I am trying to run my first job on AWS EMR . I have created a 4 node cluster and default setting.
I am reading and writing into AWS S3. EMR, input and output S3 bucket are in same region.Below is the script I am running
import configparser
from pyspark.sql import SparkSession
import pyspark.sql.functions as f
import pyspark.sql.types as t
config = configparser.ConfigParser()
config.read('dl.cfg')
# os.environ['AWS_ACCESS_KEY_ID'] = config['AWS_ACCESS_KEY_ID']
# os.environ['AWS_SECRET_ACCESS_KEY'] = config['AWS_SECRET_ACCESS_KEY']
def create_spark_session():
# spark = SparkSession
# .builder.config("spark.driver.memory", "2g").config("spark.executor.memory", "8g").getOrCreate()

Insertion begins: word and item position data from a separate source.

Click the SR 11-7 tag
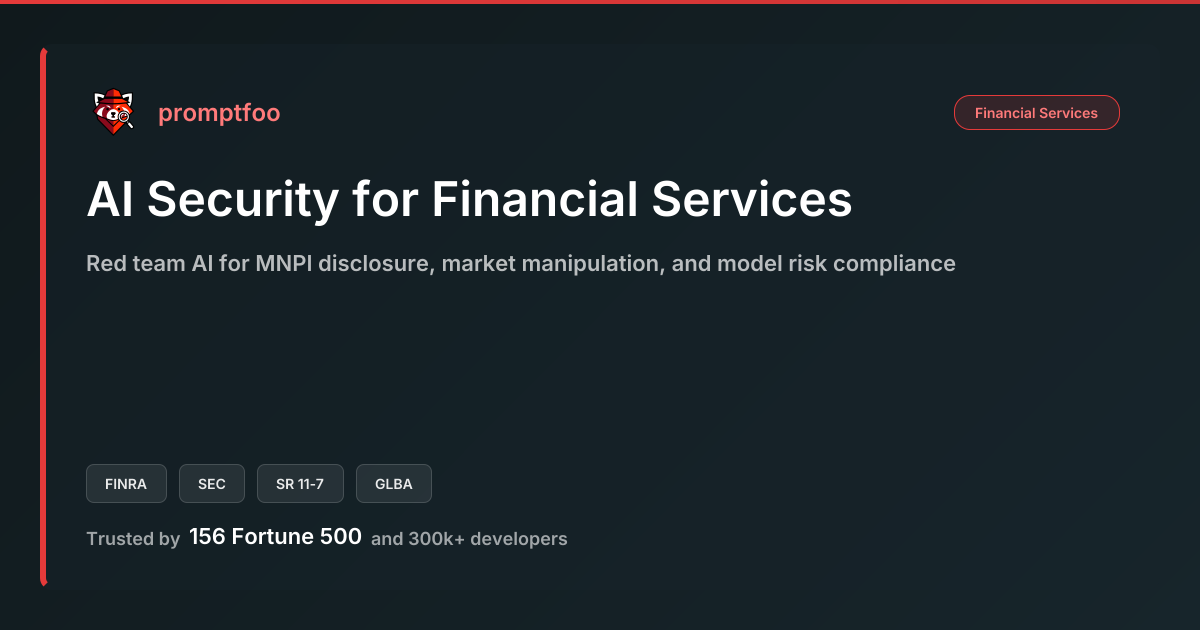 [x=300, y=484]
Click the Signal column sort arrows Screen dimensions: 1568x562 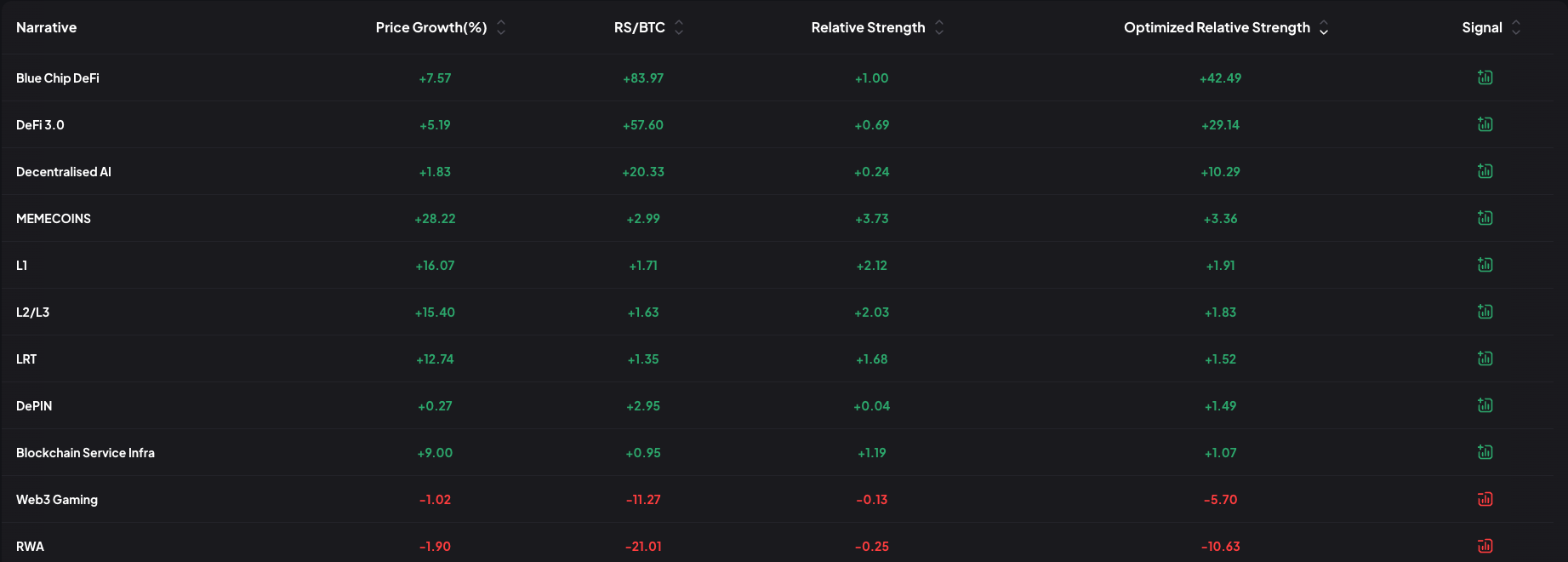[1516, 28]
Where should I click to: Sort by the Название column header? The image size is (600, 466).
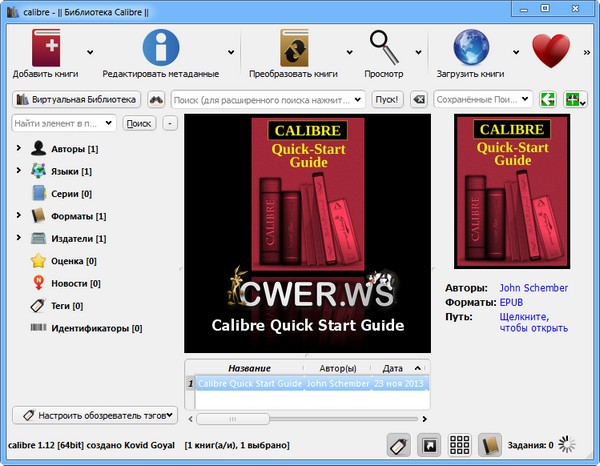[x=249, y=367]
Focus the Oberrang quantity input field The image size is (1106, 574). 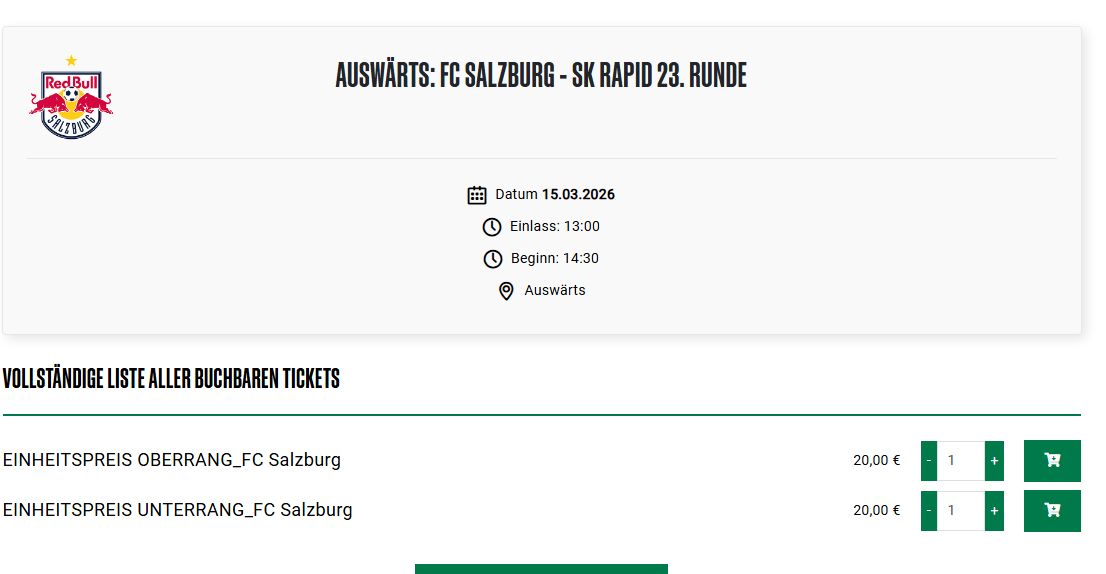coord(960,461)

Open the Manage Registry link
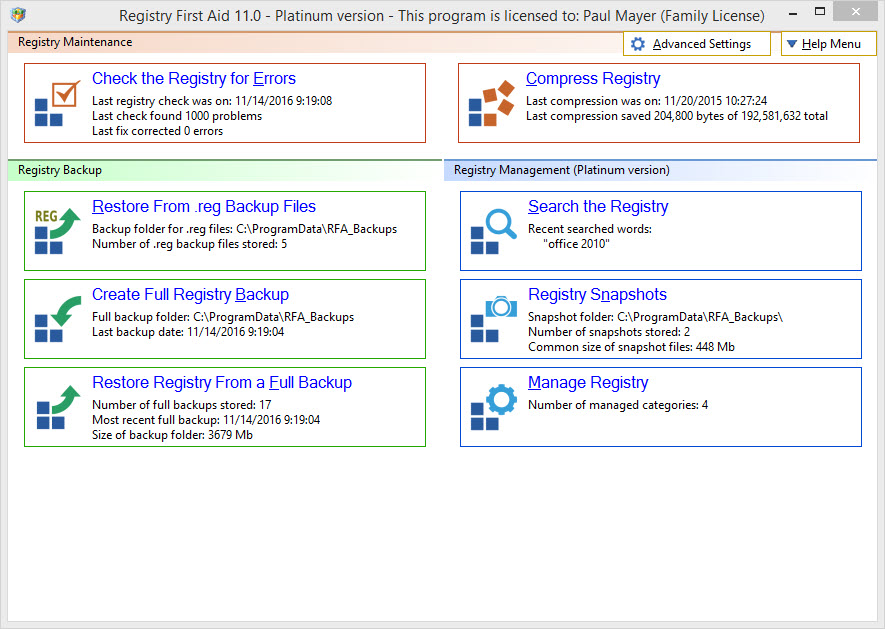[588, 383]
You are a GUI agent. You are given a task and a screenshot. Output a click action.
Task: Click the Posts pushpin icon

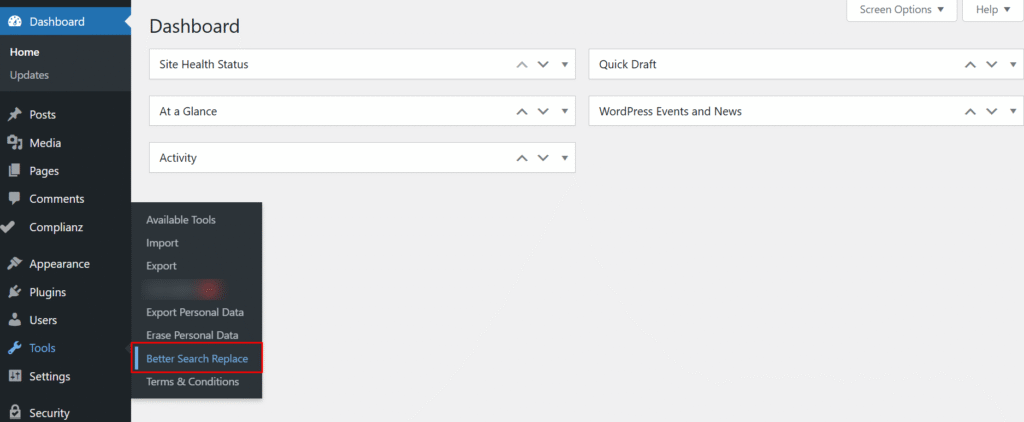tap(14, 115)
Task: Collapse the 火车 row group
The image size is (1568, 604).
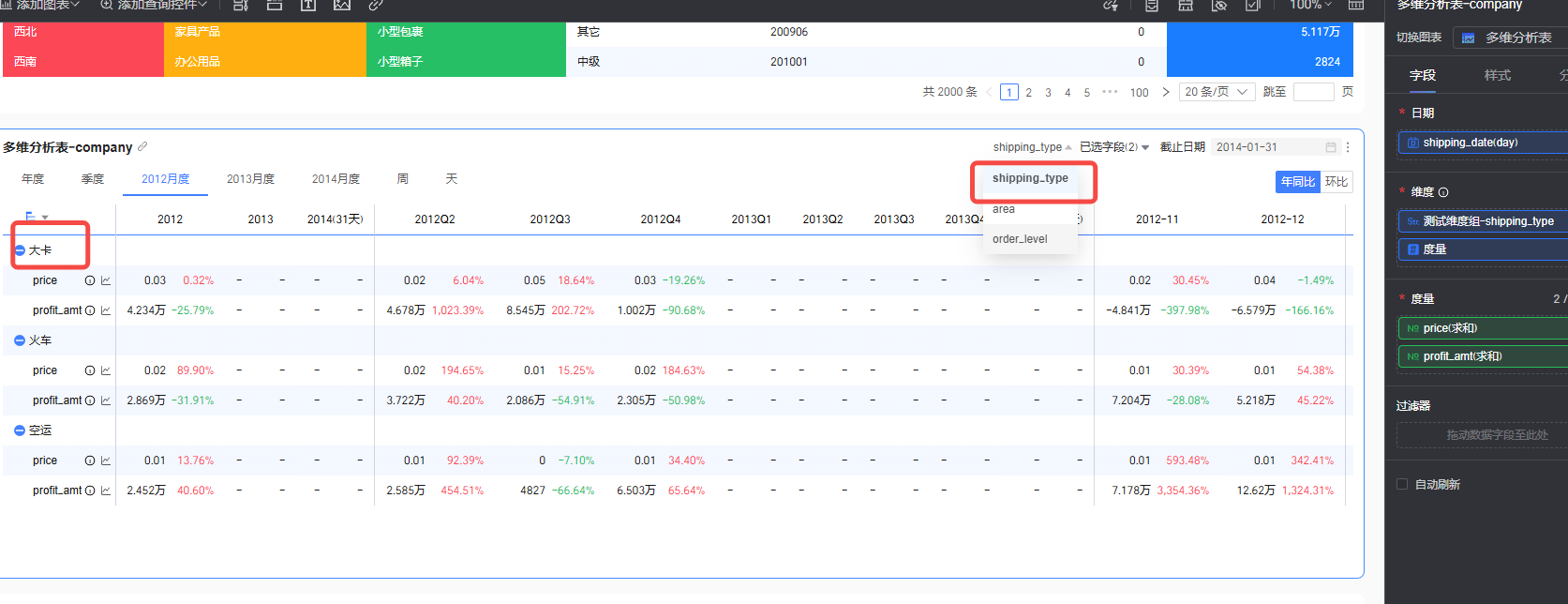Action: [x=20, y=340]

# .config("spark.jars.packages", "org.apache.hadoop:hadoop-aws:2.7.0")
spark = SparkSession
.builder.master("yarn").getOrCreate()
return spark
def process_song_data(spark, input_data, output_data):
# get filepath to song data file
#song_data = f"{input_data}/song-data//*//*//*//*.json"
song_data = f"{input_data}/song-data/*/*/*/*.json"
# read song data file
# extract song data
# song_id , title , artist_id , year , duration
song_data_schema = t.StructType(
[
t.StructField("num_songs", t.IntegerType(), True),
t.StructField("artist_id", t.StringType(), True),
t.StructField("artist_latitude", t.FloatType(), True),
t.StructField("artist_longitude", t.FloatType(), True),
t.StructField("artist_location", t.StringType(), True),
t.StructField("artist_name", t.StringType(), True),
t.StructField("song_id", t.StringType(), True),
t.StructField("title", t.StringType(), True),
t.StructField("duration", t.FloatType(), True),
t.StructField("year", t.IntegerType(), True)
]
)
df = spark.read.schema(song_data_schema).json(song_data)
songs_table = df.select("song_id", "title", "artist_id", "year", "duration")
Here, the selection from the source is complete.